DATA FOR THIS TASK:
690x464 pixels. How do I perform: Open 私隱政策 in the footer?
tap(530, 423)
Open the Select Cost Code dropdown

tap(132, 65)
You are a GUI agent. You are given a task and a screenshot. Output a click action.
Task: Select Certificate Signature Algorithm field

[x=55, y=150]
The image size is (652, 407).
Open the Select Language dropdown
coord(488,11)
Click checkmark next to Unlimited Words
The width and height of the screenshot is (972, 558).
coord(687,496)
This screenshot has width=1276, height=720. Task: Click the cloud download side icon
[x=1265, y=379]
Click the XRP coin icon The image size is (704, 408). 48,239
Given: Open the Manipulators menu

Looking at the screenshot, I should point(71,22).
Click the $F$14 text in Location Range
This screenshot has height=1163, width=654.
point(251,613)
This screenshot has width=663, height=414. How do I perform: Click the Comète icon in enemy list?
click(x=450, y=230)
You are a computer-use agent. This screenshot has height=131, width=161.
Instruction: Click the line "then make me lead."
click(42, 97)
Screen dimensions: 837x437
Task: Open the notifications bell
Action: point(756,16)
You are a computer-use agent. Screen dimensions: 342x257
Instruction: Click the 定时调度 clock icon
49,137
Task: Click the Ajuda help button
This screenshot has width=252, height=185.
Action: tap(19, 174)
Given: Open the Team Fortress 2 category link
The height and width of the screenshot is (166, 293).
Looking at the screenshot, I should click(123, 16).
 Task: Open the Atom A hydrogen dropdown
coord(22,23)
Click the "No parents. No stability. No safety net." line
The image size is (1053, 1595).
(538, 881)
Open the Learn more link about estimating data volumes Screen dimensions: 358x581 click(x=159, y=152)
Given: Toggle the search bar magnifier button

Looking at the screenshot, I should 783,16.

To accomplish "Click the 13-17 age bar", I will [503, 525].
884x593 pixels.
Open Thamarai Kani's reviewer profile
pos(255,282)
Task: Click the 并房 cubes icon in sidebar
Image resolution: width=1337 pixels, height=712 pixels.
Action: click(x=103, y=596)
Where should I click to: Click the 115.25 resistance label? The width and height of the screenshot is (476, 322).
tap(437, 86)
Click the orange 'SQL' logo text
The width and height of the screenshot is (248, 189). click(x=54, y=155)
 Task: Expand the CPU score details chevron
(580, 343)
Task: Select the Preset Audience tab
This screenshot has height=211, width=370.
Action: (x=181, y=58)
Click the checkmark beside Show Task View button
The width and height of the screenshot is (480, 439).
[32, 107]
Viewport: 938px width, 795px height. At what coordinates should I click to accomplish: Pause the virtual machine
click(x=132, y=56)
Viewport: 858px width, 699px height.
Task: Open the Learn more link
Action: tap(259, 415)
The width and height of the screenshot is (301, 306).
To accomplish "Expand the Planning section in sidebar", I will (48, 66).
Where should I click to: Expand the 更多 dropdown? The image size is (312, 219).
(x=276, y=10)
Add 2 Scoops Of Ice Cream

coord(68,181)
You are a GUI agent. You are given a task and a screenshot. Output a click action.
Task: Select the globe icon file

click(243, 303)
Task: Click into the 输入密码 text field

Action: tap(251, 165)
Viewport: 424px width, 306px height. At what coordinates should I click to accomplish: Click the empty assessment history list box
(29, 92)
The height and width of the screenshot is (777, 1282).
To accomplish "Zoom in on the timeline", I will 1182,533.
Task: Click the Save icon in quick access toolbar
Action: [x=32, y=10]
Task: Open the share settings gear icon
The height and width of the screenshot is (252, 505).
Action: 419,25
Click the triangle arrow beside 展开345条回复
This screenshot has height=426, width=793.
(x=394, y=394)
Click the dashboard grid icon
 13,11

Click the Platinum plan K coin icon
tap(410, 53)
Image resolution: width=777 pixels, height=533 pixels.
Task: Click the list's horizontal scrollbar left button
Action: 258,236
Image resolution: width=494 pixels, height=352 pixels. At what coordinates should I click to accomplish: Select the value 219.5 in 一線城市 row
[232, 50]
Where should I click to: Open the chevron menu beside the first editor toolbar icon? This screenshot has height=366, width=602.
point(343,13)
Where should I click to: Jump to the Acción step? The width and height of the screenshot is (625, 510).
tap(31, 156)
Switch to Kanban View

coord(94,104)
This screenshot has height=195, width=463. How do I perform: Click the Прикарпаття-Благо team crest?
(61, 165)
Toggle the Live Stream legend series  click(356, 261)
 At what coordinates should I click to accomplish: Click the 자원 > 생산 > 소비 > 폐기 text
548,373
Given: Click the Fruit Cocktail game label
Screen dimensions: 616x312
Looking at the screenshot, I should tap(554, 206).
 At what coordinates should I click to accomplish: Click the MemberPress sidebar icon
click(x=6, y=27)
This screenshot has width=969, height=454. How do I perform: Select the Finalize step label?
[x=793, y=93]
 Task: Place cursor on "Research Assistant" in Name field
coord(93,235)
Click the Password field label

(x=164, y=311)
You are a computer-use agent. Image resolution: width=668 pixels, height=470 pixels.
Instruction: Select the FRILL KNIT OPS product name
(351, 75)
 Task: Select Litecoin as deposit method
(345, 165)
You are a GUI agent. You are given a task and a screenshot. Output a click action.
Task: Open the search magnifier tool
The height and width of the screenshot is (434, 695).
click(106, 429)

ABOUT THIS EXERCISE: Every line of data must be returned unchanged.

TASK ANSWER:
690x464 pixels. How do I perform: Open 私隱政策 in the footer?
tap(530, 423)
Open the Select Cost Code dropdown

tap(132, 65)
You are a GUI agent. You are given a task and a screenshot. Output a click action.
Task: Select Certificate Signature Algorithm field

[x=55, y=150]
The image size is (652, 407).
Open the Select Language dropdown
coord(488,11)
Click checkmark next to Unlimited Words
The width and height of the screenshot is (972, 558).
coord(687,496)
This screenshot has width=1276, height=720. Task: Click the cloud download side icon
[x=1265, y=379]
Click the XRP coin icon The image size is (704, 408). 48,239
Given: Open the Manipulators menu

Looking at the screenshot, I should point(71,22).
Click the $F$14 text in Location Range
This screenshot has height=1163, width=654.
point(251,613)
This screenshot has width=663, height=414. How do I perform: Click the Comète icon in enemy list?
click(x=450, y=230)
You are a computer-use agent. This screenshot has height=131, width=161.
Instruction: Click the line "then make me lead."
click(42, 97)
Screen dimensions: 837x437
Task: Open the notifications bell
Action: point(756,16)
You are a computer-use agent. Screen dimensions: 342x257
Instruction: Click the 定时调度 clock icon
49,137
Task: Click the Ajuda help button
This screenshot has width=252, height=185.
Action: tap(19, 174)
Given: Open the Team Fortress 2 category link
The height and width of the screenshot is (166, 293).
Looking at the screenshot, I should click(123, 16).
 Task: Open the Atom A hydrogen dropdown
coord(22,23)
Click the "No parents. No stability. No safety net." line
The image size is (1053, 1595).
(538, 881)
Open the Learn more link about estimating data volumes Screen dimensions: 358x581 click(x=159, y=152)
Given: Toggle the search bar magnifier button

Looking at the screenshot, I should 783,16.

To accomplish "Click the 13-17 age bar", I will [503, 525].
884x593 pixels.
Open Thamarai Kani's reviewer profile
pos(255,282)
Task: Click the 并房 cubes icon in sidebar
Image resolution: width=1337 pixels, height=712 pixels.
Action: click(x=103, y=596)
Where should I click to: Click the 115.25 resistance label? The width and height of the screenshot is (476, 322).
tap(437, 86)
Click the orange 'SQL' logo text
The width and height of the screenshot is (248, 189). click(x=54, y=155)
 Task: Expand the CPU score details chevron
(580, 343)
Task: Select the Preset Audience tab
This screenshot has height=211, width=370.
Action: (x=181, y=58)
Click the checkmark beside Show Task View button
The width and height of the screenshot is (480, 439).
[32, 107]
Viewport: 938px width, 795px height. At what coordinates should I click to accomplish: Pause the virtual machine
click(x=132, y=56)
Viewport: 858px width, 699px height.
Task: Open the Learn more link
Action: tap(259, 415)
The width and height of the screenshot is (301, 306).
To accomplish "Expand the Planning section in sidebar", I will (48, 66).
Where should I click to: Expand the 更多 dropdown? The image size is (312, 219).
(x=276, y=10)
Add 2 Scoops Of Ice Cream

coord(68,181)
You are a GUI agent. You are given a task and a screenshot. Output a click action.
Task: Select the globe icon file

click(243, 303)
Task: Click into the 输入密码 text field

Action: tap(251, 165)
Viewport: 424px width, 306px height. At what coordinates should I click to accomplish: Click the empty assessment history list box
(29, 92)
The height and width of the screenshot is (777, 1282).
To accomplish "Zoom in on the timeline", I will 1182,533.
Task: Click the Save icon in quick access toolbar
Action: [x=32, y=10]
Task: Open the share settings gear icon
The height and width of the screenshot is (252, 505).
Action: 419,25
Click the triangle arrow beside 展开345条回复
This screenshot has height=426, width=793.
(x=394, y=394)
Click the dashboard grid icon
 13,11

Click the Platinum plan K coin icon
tap(410, 53)
Image resolution: width=777 pixels, height=533 pixels.
Task: Click the list's horizontal scrollbar left button
Action: 258,236
Image resolution: width=494 pixels, height=352 pixels. At what coordinates should I click to accomplish: Select the value 219.5 in 一線城市 row
[232, 50]
Where should I click to: Open the chevron menu beside the first editor toolbar icon? This screenshot has height=366, width=602.
point(343,13)
Where should I click to: Jump to the Acción step? The width and height of the screenshot is (625, 510).
tap(31, 156)
Switch to Kanban View

coord(94,104)
This screenshot has height=195, width=463. How do I perform: Click the Прикарпаття-Благо team crest?
(61, 165)
Toggle the Live Stream legend series  click(356, 261)
 At what coordinates should I click to accomplish: Click the 자원 > 생산 > 소비 > 폐기 text
548,373
Given: Click the Fruit Cocktail game label
Screen dimensions: 616x312
Looking at the screenshot, I should tap(554, 206).
 At what coordinates should I click to accomplish: Click the MemberPress sidebar icon
click(x=6, y=27)
This screenshot has width=969, height=454. How do I perform: Select the Finalize step label?
[x=793, y=93]
 Task: Place cursor on "Research Assistant" in Name field
coord(93,235)
Click the Password field label

(x=164, y=311)
You are a computer-use agent. Image resolution: width=668 pixels, height=470 pixels.
Instruction: Select the FRILL KNIT OPS product name
(351, 75)
 Task: Select Litecoin as deposit method
(345, 165)
You are a GUI agent. You are given a task and a screenshot. Output a click action.
Task: Open the search magnifier tool
The height and width of the screenshot is (434, 695).
click(106, 429)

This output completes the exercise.